The issue of high tackles has been one of the key talking points of this season, with harsher sanctions being dished out in an attempt to make the tackle area safer.
These rulings – zero-tolerance on head contact and talk of the nipple line tackle area – have proven divisive, with some players in the game claiming to be “baffled” by what is and isn’t allowed. The increase in yellow and red cards associated with these tackles on the face of it may be reducing the number of dangerous challenges, but it’s also creating a fine line in the ruling which players can’t quite get their heads around.
During the latest episode of Joe’s House of Rugby, Northampton Saints and England player James Haskell spoke to host Alex Payne about how players struggle to get to grips with rulings that are made for players, instead of by them.
“They’re [World Rugby] always fiddling with the laws every season and certainly as a player, I’ve never had any input, I’ve never been asked about it. We suddenly just get presented it, so I don’t know who comes up with this stuff,” Haskell said.

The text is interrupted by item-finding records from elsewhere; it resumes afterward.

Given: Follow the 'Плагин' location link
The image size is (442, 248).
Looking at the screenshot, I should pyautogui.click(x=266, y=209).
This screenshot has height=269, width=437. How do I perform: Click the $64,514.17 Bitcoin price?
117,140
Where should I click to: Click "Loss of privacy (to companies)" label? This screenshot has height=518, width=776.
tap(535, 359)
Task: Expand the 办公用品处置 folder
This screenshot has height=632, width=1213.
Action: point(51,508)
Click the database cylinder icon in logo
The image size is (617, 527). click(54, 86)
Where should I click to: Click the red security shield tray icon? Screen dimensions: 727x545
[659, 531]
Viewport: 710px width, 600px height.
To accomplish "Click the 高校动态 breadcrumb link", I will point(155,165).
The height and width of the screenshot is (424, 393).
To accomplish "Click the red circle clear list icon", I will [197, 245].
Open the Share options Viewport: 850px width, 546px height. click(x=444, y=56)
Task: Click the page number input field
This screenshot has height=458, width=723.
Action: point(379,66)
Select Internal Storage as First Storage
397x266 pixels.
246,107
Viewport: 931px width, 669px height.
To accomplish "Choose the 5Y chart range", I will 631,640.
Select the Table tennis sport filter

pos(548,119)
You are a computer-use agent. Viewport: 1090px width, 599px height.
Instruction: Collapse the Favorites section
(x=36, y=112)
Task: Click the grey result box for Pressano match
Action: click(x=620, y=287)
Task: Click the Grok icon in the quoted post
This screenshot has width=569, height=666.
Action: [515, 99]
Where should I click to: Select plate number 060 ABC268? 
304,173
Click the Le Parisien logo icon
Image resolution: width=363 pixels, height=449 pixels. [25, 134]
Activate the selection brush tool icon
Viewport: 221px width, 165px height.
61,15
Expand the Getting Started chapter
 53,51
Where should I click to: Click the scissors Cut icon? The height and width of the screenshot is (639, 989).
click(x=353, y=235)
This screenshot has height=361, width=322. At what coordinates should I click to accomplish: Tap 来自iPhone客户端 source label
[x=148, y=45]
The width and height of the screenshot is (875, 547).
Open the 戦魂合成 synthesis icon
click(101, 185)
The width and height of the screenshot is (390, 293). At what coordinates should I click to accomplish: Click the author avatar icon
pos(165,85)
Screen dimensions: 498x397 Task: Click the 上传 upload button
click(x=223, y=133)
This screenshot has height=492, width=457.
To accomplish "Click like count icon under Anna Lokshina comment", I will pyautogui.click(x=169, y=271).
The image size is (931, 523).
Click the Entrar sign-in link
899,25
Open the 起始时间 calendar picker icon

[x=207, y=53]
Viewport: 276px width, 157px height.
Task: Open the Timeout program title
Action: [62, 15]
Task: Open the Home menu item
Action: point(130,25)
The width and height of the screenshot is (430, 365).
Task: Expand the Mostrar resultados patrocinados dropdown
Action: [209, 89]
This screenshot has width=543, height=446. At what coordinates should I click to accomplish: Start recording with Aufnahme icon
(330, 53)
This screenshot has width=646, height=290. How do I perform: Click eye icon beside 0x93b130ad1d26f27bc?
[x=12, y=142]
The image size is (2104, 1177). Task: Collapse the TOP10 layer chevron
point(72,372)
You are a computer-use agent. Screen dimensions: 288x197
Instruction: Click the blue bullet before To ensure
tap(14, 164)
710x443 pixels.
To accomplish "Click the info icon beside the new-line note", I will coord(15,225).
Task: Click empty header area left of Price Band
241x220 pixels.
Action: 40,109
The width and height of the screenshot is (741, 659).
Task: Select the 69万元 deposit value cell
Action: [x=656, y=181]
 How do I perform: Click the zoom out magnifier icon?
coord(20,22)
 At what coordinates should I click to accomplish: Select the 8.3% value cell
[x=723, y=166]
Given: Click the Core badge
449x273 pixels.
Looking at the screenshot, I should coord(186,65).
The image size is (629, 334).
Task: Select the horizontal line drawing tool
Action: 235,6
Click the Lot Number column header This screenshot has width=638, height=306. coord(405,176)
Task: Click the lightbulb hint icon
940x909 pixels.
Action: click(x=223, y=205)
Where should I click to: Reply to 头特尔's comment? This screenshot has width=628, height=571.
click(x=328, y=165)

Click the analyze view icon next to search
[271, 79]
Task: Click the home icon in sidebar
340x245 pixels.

Haskell is also a strong advocate of showing full speed replays of incidents when referred to the TMO and Citing Commissioners, stating that slowed-down replays often give a skewed impression of severity in most cases.
“[My tackle on Jamie Roberts], I never wanted to hurt him. But they said it was with intent and because they play it so slowly, they ask really bizarre things like: ‘show me in the dictionary where it says you can make a hit‘, and when you watch it in slow motion, it does look terrible.”
While recent sanctions like Danny Cipriani’s red card offence against Munster in the Champions Cup will continue to create controversy over the exact ruling of these incidents, the panel did agree that the game would get used to tackling in a different manner in future.
That incident sparked a strong reaction on social media, with some players and fans claiming that games were being “ruined” by what they deemed as “soft” calls.
Former England and London Irish second row Nick Kennedy likened the current high tackle laws to the introduction of harsher sanctions for touching a player in the air and the knock-on effect.
“Anyone who touched a player in the air at all would get a yellow card and now, you don’t see many people getting taken out in the air do you? And it did ruin a few games early on and it is poor for the guys who have paid the money to go and watch the game and it’s poor for the guy who’s done it, but it is nearly stamped out in the game.”
Whether people agree with the new laws or not, one thing is clear at least. The zero tolerance approach is likely to stay and the players must therefore respond to avoid getting carded going forward.